START DATASET RECORDS
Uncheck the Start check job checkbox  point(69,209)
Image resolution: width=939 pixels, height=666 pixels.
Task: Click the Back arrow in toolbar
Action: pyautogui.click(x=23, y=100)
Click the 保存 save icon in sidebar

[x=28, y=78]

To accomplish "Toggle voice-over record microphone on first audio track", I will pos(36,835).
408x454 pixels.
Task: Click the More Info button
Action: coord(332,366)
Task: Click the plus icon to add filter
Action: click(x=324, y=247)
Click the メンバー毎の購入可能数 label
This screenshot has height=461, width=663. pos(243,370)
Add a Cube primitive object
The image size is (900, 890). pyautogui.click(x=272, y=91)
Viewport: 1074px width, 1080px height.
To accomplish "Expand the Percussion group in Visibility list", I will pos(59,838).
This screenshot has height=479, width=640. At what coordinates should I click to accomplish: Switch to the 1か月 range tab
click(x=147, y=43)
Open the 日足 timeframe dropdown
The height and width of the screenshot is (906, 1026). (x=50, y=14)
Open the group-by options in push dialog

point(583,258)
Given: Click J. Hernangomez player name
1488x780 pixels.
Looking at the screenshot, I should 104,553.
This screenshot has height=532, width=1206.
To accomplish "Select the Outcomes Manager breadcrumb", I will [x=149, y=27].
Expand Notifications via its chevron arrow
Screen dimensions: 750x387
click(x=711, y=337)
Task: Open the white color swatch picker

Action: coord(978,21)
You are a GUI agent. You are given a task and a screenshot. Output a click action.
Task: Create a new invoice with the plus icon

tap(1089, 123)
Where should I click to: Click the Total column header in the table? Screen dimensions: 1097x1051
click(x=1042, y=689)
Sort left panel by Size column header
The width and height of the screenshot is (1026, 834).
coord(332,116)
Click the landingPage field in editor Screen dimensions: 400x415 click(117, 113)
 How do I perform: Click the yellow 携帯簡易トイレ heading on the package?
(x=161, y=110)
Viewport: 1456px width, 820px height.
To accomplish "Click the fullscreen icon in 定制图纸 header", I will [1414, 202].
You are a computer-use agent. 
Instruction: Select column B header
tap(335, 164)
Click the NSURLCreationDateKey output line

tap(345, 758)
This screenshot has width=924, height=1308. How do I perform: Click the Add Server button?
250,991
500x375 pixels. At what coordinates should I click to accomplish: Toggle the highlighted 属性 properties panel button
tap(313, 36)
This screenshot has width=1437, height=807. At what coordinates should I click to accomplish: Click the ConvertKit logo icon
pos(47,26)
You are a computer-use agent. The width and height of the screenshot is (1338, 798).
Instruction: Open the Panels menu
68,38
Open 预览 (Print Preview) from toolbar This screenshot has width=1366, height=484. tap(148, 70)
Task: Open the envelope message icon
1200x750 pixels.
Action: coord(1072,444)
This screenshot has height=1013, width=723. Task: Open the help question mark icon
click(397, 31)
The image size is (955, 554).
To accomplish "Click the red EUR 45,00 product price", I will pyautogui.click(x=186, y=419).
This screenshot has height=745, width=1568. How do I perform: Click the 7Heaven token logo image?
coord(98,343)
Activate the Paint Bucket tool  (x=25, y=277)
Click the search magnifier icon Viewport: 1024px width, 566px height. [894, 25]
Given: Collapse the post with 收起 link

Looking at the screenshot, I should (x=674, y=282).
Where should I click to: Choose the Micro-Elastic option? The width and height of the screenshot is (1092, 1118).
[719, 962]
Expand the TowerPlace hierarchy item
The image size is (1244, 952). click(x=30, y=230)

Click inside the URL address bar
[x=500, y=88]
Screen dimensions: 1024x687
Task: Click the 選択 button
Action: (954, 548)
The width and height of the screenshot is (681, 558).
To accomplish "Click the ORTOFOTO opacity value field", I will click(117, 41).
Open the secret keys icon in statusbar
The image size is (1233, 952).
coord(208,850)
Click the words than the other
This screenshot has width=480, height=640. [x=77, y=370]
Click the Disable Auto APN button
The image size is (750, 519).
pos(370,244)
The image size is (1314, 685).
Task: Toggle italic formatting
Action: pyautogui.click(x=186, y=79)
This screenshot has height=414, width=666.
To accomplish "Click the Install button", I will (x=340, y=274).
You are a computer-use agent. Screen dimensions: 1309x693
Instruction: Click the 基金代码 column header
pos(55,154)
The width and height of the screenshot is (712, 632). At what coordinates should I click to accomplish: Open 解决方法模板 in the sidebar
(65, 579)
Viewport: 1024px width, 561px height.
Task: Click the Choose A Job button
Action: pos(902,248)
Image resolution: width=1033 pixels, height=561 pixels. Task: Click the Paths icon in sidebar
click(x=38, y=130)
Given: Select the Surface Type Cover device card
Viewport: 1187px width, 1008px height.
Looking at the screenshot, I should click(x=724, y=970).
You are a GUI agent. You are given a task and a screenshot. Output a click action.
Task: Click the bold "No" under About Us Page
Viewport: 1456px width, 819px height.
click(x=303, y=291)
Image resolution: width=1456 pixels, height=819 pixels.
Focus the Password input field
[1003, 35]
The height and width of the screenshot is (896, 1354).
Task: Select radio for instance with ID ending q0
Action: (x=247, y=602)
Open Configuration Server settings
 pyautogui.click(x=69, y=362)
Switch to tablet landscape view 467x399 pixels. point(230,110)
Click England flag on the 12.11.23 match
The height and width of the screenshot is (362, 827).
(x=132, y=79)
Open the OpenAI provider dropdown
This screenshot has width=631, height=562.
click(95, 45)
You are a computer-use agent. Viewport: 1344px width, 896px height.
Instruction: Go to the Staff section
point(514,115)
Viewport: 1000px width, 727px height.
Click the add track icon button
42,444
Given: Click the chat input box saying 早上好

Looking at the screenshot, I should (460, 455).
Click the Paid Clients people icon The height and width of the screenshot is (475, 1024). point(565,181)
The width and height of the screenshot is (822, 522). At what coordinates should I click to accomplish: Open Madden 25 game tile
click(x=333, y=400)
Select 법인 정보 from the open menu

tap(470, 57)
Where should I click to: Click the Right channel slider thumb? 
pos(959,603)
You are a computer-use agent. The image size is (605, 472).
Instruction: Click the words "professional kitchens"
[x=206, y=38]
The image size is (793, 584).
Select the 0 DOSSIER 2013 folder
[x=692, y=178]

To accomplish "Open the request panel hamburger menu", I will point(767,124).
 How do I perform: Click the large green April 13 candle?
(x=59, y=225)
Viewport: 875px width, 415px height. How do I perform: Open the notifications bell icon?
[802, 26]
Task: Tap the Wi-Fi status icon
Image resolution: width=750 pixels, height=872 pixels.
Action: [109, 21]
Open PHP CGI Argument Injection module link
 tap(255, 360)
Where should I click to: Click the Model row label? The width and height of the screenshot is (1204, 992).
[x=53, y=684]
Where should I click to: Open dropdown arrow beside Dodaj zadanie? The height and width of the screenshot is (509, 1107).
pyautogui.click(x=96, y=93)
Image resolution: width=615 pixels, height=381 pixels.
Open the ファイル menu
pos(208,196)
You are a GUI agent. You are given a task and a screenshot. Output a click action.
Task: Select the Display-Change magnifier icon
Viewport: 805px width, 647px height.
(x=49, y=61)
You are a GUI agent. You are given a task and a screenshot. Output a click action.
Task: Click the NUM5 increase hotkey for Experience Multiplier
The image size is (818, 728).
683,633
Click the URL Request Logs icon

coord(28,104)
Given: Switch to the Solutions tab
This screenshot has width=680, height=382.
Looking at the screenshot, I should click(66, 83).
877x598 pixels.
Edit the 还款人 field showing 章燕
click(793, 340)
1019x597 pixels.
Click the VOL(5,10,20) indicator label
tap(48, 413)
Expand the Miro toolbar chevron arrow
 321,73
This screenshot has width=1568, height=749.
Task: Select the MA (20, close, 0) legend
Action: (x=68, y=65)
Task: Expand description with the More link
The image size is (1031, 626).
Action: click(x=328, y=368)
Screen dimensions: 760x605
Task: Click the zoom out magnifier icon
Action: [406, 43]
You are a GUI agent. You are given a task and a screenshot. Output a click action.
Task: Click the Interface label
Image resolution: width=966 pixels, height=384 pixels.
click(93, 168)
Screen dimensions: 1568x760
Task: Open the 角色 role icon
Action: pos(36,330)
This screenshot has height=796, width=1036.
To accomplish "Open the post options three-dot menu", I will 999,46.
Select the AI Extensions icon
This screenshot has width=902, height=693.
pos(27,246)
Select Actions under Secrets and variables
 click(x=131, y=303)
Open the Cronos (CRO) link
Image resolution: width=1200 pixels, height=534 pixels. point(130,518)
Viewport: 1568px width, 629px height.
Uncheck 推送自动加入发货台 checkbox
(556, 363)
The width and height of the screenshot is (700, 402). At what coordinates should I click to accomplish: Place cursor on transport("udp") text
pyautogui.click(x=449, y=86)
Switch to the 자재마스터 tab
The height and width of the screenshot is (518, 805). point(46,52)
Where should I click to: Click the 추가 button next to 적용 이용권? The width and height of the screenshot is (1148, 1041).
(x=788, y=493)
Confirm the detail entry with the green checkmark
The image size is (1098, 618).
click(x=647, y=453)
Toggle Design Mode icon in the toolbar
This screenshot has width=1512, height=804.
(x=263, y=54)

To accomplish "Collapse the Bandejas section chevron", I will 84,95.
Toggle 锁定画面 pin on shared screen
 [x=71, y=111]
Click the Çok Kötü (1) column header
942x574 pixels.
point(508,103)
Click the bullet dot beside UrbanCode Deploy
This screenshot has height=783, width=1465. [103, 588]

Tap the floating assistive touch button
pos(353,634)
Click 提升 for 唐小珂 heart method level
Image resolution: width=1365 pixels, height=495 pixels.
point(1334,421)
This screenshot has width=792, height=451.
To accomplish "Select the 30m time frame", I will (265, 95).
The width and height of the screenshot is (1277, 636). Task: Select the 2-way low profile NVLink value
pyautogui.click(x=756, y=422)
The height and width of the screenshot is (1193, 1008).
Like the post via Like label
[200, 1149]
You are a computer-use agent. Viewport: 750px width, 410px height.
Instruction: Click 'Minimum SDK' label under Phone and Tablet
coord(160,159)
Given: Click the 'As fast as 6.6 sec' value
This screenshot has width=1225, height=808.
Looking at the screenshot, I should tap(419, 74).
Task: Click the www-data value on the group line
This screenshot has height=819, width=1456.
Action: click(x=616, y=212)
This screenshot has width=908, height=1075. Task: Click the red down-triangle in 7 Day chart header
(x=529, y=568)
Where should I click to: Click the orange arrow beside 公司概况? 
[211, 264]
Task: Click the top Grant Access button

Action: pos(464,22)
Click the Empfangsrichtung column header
END DATASET RECORDS
Search the entries for the string "computer" and copy each line where it occurs.

You are a computer-use agent. 
You are a computer-use agent. The width and height of the screenshot is (1338, 798).
You are a computer-use agent. Screen dimensions: 1309x693
You are a computer-use agent. Viewport: 1344px width, 896px height.
You are a computer-use agent. The image size is (605, 472).
You are a computer-use agent. Viewport: 750px width, 410px height.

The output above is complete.